*** Records supplied ***
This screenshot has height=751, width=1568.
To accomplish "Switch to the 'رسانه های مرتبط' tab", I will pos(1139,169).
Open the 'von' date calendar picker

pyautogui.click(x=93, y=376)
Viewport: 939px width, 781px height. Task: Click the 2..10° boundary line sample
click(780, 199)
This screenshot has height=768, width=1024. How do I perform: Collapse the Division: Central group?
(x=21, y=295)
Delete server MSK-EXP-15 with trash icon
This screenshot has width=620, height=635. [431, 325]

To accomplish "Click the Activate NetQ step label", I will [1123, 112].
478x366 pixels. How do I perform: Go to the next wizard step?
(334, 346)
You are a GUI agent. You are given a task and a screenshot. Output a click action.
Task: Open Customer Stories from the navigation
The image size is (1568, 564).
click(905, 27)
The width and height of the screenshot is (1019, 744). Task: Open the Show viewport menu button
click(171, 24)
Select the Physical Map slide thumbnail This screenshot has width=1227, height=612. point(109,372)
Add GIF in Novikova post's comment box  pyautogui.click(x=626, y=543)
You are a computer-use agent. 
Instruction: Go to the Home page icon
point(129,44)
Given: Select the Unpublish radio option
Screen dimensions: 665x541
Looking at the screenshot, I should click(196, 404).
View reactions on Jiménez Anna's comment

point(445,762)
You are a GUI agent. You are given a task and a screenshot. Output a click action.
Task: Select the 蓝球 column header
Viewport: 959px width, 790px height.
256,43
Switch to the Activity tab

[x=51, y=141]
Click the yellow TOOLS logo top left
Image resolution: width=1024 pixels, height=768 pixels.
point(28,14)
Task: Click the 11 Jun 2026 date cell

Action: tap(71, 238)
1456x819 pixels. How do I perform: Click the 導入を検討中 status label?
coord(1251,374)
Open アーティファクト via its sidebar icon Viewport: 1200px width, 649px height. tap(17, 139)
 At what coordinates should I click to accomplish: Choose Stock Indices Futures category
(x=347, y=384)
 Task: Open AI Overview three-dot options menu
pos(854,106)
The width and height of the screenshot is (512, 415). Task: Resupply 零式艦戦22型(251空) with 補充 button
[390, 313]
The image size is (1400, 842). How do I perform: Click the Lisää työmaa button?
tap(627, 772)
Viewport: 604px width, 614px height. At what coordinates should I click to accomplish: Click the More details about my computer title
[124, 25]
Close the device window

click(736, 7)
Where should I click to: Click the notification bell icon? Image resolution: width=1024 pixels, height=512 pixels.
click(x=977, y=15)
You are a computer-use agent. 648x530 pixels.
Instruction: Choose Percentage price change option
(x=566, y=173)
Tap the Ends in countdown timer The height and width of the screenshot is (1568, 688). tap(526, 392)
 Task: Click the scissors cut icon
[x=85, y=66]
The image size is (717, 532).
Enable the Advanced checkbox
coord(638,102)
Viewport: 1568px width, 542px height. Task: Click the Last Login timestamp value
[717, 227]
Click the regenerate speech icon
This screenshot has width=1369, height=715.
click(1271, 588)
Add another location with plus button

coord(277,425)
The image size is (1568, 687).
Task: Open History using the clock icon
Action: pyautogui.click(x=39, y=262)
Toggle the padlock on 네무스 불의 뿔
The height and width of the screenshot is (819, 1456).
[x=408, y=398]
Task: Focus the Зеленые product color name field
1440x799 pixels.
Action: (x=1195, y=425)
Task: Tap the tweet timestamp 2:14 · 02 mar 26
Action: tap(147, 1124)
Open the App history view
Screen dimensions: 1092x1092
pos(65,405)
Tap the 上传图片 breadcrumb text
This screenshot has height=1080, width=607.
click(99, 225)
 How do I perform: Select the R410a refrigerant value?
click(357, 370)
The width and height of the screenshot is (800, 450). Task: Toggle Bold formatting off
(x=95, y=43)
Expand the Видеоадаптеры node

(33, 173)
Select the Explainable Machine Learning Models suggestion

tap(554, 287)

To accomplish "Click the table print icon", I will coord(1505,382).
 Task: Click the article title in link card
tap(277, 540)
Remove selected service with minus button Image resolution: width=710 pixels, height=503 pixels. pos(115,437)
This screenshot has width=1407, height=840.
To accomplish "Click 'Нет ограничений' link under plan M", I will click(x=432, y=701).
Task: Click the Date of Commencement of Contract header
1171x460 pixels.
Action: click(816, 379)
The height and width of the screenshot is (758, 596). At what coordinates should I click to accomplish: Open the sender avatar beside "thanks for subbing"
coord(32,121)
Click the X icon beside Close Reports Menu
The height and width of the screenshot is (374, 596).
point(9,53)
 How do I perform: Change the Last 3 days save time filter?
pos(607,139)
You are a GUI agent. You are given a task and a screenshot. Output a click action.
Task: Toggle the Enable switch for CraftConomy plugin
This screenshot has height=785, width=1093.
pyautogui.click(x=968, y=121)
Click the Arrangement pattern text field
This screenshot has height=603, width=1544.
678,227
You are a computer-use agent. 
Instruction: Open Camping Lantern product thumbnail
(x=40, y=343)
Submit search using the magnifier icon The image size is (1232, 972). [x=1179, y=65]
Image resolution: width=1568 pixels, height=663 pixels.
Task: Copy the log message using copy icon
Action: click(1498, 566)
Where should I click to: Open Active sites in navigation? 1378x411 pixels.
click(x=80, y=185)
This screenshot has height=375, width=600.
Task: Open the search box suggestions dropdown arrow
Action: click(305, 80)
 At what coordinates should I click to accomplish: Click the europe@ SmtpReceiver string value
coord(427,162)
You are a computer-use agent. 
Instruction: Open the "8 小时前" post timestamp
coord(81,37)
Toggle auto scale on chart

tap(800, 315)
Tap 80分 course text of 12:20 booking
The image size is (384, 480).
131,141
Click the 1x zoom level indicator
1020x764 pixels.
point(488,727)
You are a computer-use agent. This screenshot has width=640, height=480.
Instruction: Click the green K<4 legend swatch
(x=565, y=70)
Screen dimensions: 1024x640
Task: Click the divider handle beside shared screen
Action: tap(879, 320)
*** End of Records supplied ***
Down to the last line, copy the entries above exactly.

This screenshot has height=751, width=1568.
To accomplish "Switch to the 'رسانه های مرتبط' tab", I will pos(1139,169).
Open the 'von' date calendar picker

pyautogui.click(x=93, y=376)
Viewport: 939px width, 781px height. Task: Click the 2..10° boundary line sample
click(780, 199)
This screenshot has height=768, width=1024. How do I perform: Collapse the Division: Central group?
(x=21, y=295)
Delete server MSK-EXP-15 with trash icon
This screenshot has width=620, height=635. [431, 325]

To accomplish "Click the Activate NetQ step label", I will [1123, 112].
478x366 pixels. How do I perform: Go to the next wizard step?
(334, 346)
You are a GUI agent. You are given a task and a screenshot. Output a click action.
Task: Open Customer Stories from the navigation
The image size is (1568, 564).
click(905, 27)
The width and height of the screenshot is (1019, 744). Task: Open the Show viewport menu button
click(171, 24)
Select the Physical Map slide thumbnail This screenshot has width=1227, height=612. point(109,372)
Add GIF in Novikova post's comment box  pyautogui.click(x=626, y=543)
You are a computer-use agent. 
Instruction: Go to the Home page icon
point(129,44)
Given: Select the Unpublish radio option
Screen dimensions: 665x541
Looking at the screenshot, I should click(196, 404).
View reactions on Jiménez Anna's comment

point(445,762)
You are a GUI agent. You are given a task and a screenshot. Output a click action.
Task: Select the 蓝球 column header
Viewport: 959px width, 790px height.
256,43
Switch to the Activity tab

[x=51, y=141]
Click the yellow TOOLS logo top left
Image resolution: width=1024 pixels, height=768 pixels.
point(28,14)
Task: Click the 11 Jun 2026 date cell

Action: tap(71, 238)
1456x819 pixels. How do I perform: Click the 導入を検討中 status label?
coord(1251,374)
Open アーティファクト via its sidebar icon Viewport: 1200px width, 649px height. tap(17, 139)
 At what coordinates should I click to accomplish: Choose Stock Indices Futures category
(x=347, y=384)
 Task: Open AI Overview three-dot options menu
pos(854,106)
The width and height of the screenshot is (512, 415). Task: Resupply 零式艦戦22型(251空) with 補充 button
[390, 313]
The image size is (1400, 842). How do I perform: Click the Lisää työmaa button?
tap(627, 772)
Viewport: 604px width, 614px height. At what coordinates should I click to accomplish: Click the More details about my computer title
[124, 25]
Close the device window

click(736, 7)
Where should I click to: Click the notification bell icon? Image resolution: width=1024 pixels, height=512 pixels.
click(x=977, y=15)
You are a computer-use agent. 648x530 pixels.
Instruction: Choose Percentage price change option
(x=566, y=173)
Tap the Ends in countdown timer The height and width of the screenshot is (1568, 688). tap(526, 392)
 Task: Click the scissors cut icon
[x=85, y=66]
The image size is (717, 532).
Enable the Advanced checkbox
coord(638,102)
Viewport: 1568px width, 542px height. Task: Click the Last Login timestamp value
[717, 227]
Click the regenerate speech icon
This screenshot has width=1369, height=715.
click(1271, 588)
Add another location with plus button

coord(277,425)
The image size is (1568, 687).
Task: Open History using the clock icon
Action: pyautogui.click(x=39, y=262)
Toggle the padlock on 네무스 불의 뿔
The height and width of the screenshot is (819, 1456).
[x=408, y=398]
Task: Focus the Зеленые product color name field
1440x799 pixels.
Action: (x=1195, y=425)
Task: Tap the tweet timestamp 2:14 · 02 mar 26
Action: tap(147, 1124)
Open the App history view
Screen dimensions: 1092x1092
pos(65,405)
Tap the 上传图片 breadcrumb text
This screenshot has height=1080, width=607.
click(99, 225)
 How do I perform: Select the R410a refrigerant value?
click(357, 370)
The width and height of the screenshot is (800, 450). Task: Toggle Bold formatting off
(x=95, y=43)
Expand the Видеоадаптеры node

(33, 173)
Select the Explainable Machine Learning Models suggestion

tap(554, 287)

To accomplish "Click the table print icon", I will coord(1505,382).
 Task: Click the article title in link card
tap(277, 540)
Remove selected service with minus button Image resolution: width=710 pixels, height=503 pixels. pos(115,437)
This screenshot has width=1407, height=840.
To accomplish "Click 'Нет ограничений' link under plan M", I will click(x=432, y=701).
Task: Click the Date of Commencement of Contract header
1171x460 pixels.
Action: click(816, 379)
The height and width of the screenshot is (758, 596). At what coordinates should I click to accomplish: Open the sender avatar beside "thanks for subbing"
coord(32,121)
Click the X icon beside Close Reports Menu
The height and width of the screenshot is (374, 596).
point(9,53)
 How do I perform: Change the Last 3 days save time filter?
pos(607,139)
You are a GUI agent. You are given a task and a screenshot. Output a click action.
Task: Toggle the Enable switch for CraftConomy plugin
This screenshot has height=785, width=1093.
pyautogui.click(x=968, y=121)
Click the Arrangement pattern text field
This screenshot has height=603, width=1544.
678,227
You are a computer-use agent. 
Instruction: Open Camping Lantern product thumbnail
(x=40, y=343)
Submit search using the magnifier icon The image size is (1232, 972). [x=1179, y=65]
Image resolution: width=1568 pixels, height=663 pixels.
Task: Copy the log message using copy icon
Action: click(1498, 566)
Where should I click to: Open Active sites in navigation? 1378x411 pixels.
click(x=80, y=185)
This screenshot has height=375, width=600.
Task: Open the search box suggestions dropdown arrow
Action: click(305, 80)
 At what coordinates should I click to accomplish: Click the europe@ SmtpReceiver string value
coord(427,162)
You are a computer-use agent. 
Instruction: Open the "8 小时前" post timestamp
coord(81,37)
Toggle auto scale on chart

tap(800, 315)
Tap 80分 course text of 12:20 booking
The image size is (384, 480).
131,141
Click the 1x zoom level indicator
1020x764 pixels.
point(488,727)
You are a computer-use agent. This screenshot has width=640, height=480.
Instruction: Click the green K<4 legend swatch
(x=565, y=70)
Screen dimensions: 1024x640
Task: Click the divider handle beside shared screen
Action: tap(879, 320)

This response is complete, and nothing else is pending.